Capitals' wives and girlfriends support each other and stay out of the limelight
Wednesday, April 28, 2010
It's hard to miss the young women at their typical coffee spot just inside the Sport and Health Club in Ballston.
They're striking, yes!
But, in a regular kind of way.
It's not just their looks, although even sans makeup, post-exercise with their hair pulled back, each is lovely. But it's also the fact that there are usually at least five of them. And that they are loud, and laughing and bragging about how their workouts are more hard-core than their husbands'.
Rachel Fehr, 24, is there Tuesday, dishing about the latest episode of the VH1 reality series "Basketball Wives," about the glamazons of the NBA.
"They are in a completely different league," Fehr says. Absolutely true, the others nod.
"Don't they go on the road?" asks Angela Corvo, 31.
Not sure, but "they do everything high-end," Fehr says. "And they have paparazzi."
Several of the women's hands shoot to their faces, pretending to block imaginary photographers.
"That is sooo not us," Fehr says, a nearby newspaper photographer notwithstanding.

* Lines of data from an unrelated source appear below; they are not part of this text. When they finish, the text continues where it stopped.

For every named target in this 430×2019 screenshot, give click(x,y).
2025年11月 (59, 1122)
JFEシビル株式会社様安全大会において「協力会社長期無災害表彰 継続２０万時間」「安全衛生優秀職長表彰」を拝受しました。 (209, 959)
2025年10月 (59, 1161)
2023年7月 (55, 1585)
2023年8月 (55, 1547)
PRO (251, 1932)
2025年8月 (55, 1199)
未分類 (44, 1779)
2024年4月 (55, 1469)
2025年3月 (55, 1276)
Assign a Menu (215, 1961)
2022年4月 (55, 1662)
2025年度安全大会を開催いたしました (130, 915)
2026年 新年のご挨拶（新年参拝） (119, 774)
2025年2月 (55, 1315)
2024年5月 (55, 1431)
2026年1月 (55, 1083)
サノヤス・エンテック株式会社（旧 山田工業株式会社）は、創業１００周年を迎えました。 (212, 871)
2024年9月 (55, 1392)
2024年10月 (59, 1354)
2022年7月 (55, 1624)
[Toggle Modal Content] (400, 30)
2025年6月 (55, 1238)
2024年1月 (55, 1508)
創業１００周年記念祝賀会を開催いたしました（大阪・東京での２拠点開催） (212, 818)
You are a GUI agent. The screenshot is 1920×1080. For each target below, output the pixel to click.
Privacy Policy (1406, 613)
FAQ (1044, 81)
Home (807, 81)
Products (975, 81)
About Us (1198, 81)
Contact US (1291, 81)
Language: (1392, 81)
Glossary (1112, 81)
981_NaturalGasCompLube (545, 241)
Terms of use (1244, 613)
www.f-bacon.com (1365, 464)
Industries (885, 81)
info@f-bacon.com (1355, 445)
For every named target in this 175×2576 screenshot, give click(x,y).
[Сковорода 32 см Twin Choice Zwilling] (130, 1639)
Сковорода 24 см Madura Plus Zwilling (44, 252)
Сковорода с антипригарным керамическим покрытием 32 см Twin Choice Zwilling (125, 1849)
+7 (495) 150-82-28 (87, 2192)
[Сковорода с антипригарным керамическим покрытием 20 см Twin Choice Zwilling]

And the wives (and one girlfriend) of the Washington Capitals -- the team with the best regular-season record in the National Hockey League, who play a do-or-die playoff game in their best-of-seven series with the Montreal Canadiens Wednesday night -- say that suits them fine. (For the record, the Nationals' wives last year said they were really regular, too, but, the Nationals lost all over the place. Just sayin'.)
Some pro-athletes' wives, especially on high-profile teams, court fame. They write books, drip diamonds and camera crews, and tabloid reporters hang on their exploits. Fehr, who is married to Caps forward Eric Fehr, is a home health-care nurse. Aimee Laing, 29, wife of forward Quintin Laing, drives a Hyundai Santa Fe.